So you’ve built a successful business? Now leave it alone.
You’ve done the hard work. You’ve put in the long hours and sleepless nights. You secured the loans and serviced them. Your payroll no longer gives you higher blood pressure as the end of the month approaches. Your business is established; it’s secure; it’s viable; and it’s throwing up positive cash flow.
Now please learn to leave your business alone.
Having gone through the myriad trials and multiple tribulations of starting a business, many founders are unable to delink it from their lives. It swallows everything else up, and becomes the beginning and end of their existence.
Therein danger lies.
A great business is indeed a great endeavour. It is something worth working for, worth making big sacrifices for. When done well, it is a noble enterprise – one that bestows good careers on its employees, does a useful job in the life of its customers, and earns handsome returns for its founder and other shareholders. That happens very rarely, truth be told, so why would I be asking you to detach yourself from your precious achievement?
Because, truth continue to be told, no one thing needs to become the whole of your life. And business is a powerful drug, a dangerous stimulant where deal-making and continuous growth become addictions that can’t be shaken off and must be continued at all costs.
I have watched too many business founders become so utterly engrossed in their enterprises that everything else in life fades to become background noise. Family is just part of the decor. Children are just a funding need. The world is seen only during business trips. Bigger thoughts about life and meaning are just vapid snippets exchanged over dinner with customers or financiers. The business is literally everything. Nothing else matters. If spouses don’t like it, they can leave. Offspring get their education paid for – what more do they want?
The business also becomes indistinguishable from the founder’s personal finances. School fees and wedding costs are drawn from the business; personal properties are thrown in as securities without a moment’s hesitation; guarantees are signed without a murmur.
The danger now becomes very real. To make your business (or your professional practice) the whole of your life is to expose yourself to many pitfalls. For one thing, you will become an extremely one-dimensional person, interesting only to yourself. For another, your continuing obsessive involvement may preclude any real growth and positive change in the business – it will always be about you and your plan A. Plan B will never materialize. And you will find it very difficult to attract fresh capital and grow beyond a certain self-imposed ceiling, because financiers see great risks in one-man shows.
You may also suffer a rather lonely and empty end-of-life. Your business may pay your hospital bill, but it won’t give you the deep relationships that sustain people in their old age. If the only meaning you found in your life was in clocking the sales and pulling off the deals, that won’t give you much succour when you can’t hack it any more.
Our businesses and our professions are just vehicles in which we traverse our lives. The vehicle itself is not interesting – the journey is. We must of course maintain a roadworthy vehicle, but only because it allows us to travel comfortably and have multiple rich experiences. We must not end up hogging the steering wheel manically and refusing to disembark. Someday we need to hand over the controls with grace and dignity, or lock the door and walk away whistling cheerfully, ready for fresh challenges and experiences.
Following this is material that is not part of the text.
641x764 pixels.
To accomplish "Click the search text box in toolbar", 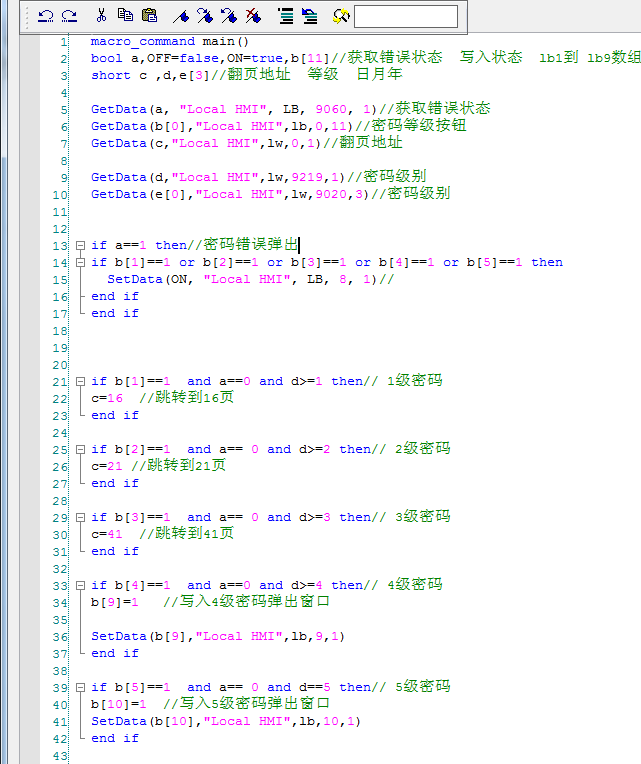I will (405, 16).
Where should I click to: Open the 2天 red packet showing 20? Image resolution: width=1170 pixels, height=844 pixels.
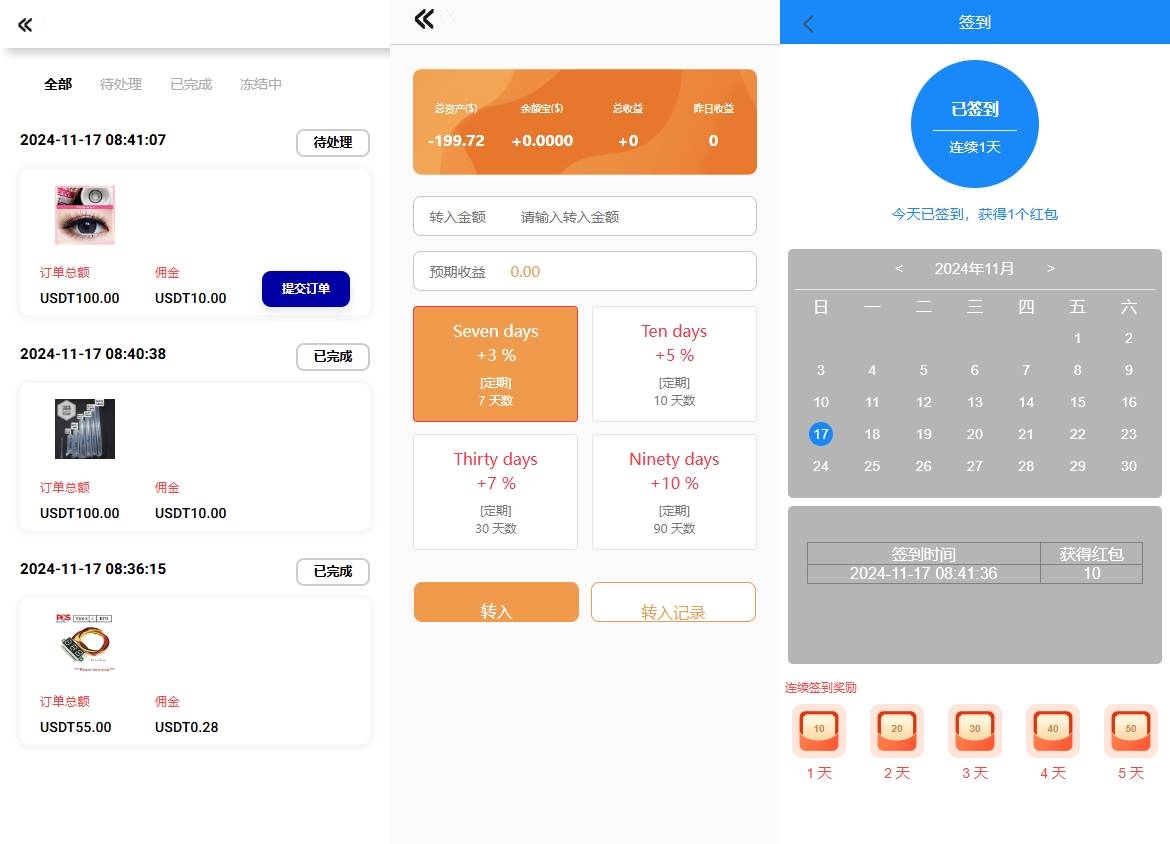click(897, 729)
Confusing your business for your life is a severe delusion. A business should of course be a key feature in your life, that goes without saying. No one builds a great business without great personal engagement. But keep that engagement healthy. Draw some lines early, and respect them. Depersonalize the enterprise, involve and empower others as you go. Evolve your own role. Be ready to step away from any one business if your work there is done and others will now do it better. Create many options for your life, things that you can do at different stages to earn both income and respect, and add meaning to your life.
There are many relationships that matter, not just those that involve personal achievement and financial growth. Life is a multiplicity. It is rich and complex and full of different flavours. Experience it in its fullness.